Tasks to perform:
1. Write out the passage of the GPU scheduling notes from "Model: 10k features, 10k" to "jobs / minute.".
2. Do these statements agree with the GPU scheduling notes? Answer yes or no for each and quote the deciding words: (a) the chunked array submitted 100 tasks, each running 10 sequential tasks; (b) eight GPUs were available; (c) the typical array of 1000 jobs ran to completion.

Source document:
▼

GPU – a typical array: 10k features, 10k rounds, max_depth 2, max_bins default (256)
This is going to be hard to accept, but despite the fact that the GPU execution is ~10 times as fast per model, since there are only 6 GPUs, the scheduling rate is slower by quite a lot (about 10x slower). Note that I killed the array of 1000 after ~ 200 jobs had completed because the pattern was obvious, and I realized I needed less jobs to test the comparatively far smaller number of GPU
$ sacct -j 2448789_1 --format=submit
2023-02-14T21:32:21
$ sacct -j 2448789_200 --format=end
2023-02-14T21:56:57
$ date -d 2023-02-14T21:56:56 +%s
1676433416
$ date -d 2023-02-14T21:32:20 +%s
1676431940
This comes out to a submission rate of 8.13 jobs / minute
GPU – chunked array
It occurred to me that since each model executed so quickly, it might be better to run more models per resource request, so instead of submitting 1000 tasks separately, submit 100 tasks, each of which do 10 sequential tasks.
Model: 10k features, 10k rounds, max_depth 2, max_bin default (256)
$ sacct -j 2442699_100 --format=end
2023-02-14T15:46:58
$ sacct -j 2442699_1 --format=submit
2023-02-14T12:58:31
$ date -d 2023-02-14T15:46:58 +%s
1676411218
$ date -d 2023-02-14T12:58:31 +%s
1676401111
this comes out (on a per model basis) to 5.9 jobs / minute.

▲

Supplied material:
▼

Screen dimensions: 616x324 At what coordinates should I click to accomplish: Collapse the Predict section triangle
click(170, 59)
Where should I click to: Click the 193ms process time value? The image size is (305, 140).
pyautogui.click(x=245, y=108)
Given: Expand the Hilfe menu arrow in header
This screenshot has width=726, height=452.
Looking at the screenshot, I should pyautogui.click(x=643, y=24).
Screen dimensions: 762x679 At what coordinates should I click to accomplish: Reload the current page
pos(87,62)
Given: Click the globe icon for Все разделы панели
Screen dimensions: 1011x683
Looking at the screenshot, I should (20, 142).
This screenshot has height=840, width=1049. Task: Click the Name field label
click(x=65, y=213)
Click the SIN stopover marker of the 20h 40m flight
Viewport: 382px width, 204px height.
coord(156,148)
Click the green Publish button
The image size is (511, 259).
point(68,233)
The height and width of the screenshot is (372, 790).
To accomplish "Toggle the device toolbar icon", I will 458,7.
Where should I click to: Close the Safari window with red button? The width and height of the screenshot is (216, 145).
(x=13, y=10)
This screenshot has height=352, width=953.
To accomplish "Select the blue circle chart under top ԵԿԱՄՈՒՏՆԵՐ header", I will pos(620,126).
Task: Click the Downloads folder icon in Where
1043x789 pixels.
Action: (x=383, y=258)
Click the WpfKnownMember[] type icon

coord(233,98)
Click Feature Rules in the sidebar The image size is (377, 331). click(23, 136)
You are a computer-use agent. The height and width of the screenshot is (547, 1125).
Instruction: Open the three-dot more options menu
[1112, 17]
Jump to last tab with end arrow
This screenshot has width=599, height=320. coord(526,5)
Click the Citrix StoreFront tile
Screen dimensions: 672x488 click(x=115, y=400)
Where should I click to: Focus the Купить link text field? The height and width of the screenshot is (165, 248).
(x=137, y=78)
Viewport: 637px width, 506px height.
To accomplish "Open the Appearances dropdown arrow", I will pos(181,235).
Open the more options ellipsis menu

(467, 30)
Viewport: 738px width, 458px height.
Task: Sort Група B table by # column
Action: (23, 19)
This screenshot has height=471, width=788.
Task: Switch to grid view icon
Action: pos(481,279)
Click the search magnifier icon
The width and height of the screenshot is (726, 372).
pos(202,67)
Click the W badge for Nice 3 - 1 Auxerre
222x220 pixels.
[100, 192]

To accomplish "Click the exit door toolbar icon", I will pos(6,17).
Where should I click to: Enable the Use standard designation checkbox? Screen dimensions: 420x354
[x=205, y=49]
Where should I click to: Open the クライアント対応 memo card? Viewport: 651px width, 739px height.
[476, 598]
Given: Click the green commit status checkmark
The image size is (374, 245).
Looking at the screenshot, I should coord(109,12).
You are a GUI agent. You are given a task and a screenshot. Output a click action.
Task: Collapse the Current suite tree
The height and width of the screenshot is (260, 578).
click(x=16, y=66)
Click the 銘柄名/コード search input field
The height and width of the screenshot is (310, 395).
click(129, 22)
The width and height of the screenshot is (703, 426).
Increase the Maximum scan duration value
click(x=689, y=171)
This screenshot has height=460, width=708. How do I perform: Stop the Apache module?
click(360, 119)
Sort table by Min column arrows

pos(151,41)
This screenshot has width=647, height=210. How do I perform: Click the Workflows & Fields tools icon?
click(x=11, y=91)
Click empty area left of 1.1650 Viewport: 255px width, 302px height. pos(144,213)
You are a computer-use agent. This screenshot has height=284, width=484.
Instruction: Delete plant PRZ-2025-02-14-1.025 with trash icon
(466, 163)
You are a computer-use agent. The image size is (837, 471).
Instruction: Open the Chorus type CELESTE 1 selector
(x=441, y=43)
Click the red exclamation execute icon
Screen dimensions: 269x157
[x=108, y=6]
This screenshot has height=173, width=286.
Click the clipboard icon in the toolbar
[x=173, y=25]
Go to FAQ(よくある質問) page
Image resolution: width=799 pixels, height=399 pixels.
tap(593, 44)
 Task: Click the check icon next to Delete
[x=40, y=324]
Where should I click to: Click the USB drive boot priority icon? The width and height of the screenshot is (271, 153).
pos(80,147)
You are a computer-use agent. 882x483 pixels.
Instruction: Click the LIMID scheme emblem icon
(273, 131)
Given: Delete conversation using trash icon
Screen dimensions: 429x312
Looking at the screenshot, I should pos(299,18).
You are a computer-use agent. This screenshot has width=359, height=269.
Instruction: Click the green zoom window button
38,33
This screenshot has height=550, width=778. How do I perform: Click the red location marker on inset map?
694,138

▲

Results of the tasks:
1.
Model: 10k features, 10k rounds, max_depth 2, max_bin default (256)
$ sacct -j 2442699_100 --format=end
2023-02-14T15:46:58
$ sacct -j 2442699_1 --format=submit
2023-02-14T12:58:31
$ date -d 2023-02-14T15:46:58 +%s
1676411218
$ date -d 2023-02-14T12:58:31 +%s
1676401111
this comes out (on a per model basis) to 5.9 jobs / minute.

2.
(a) Yes: "submit 100 tasks, each of which do 10 sequential tasks"
(b) No: "since there are only 6 GPUs"
(c) No: "I killed the array of 1000 after ~ 200 jobs had completed"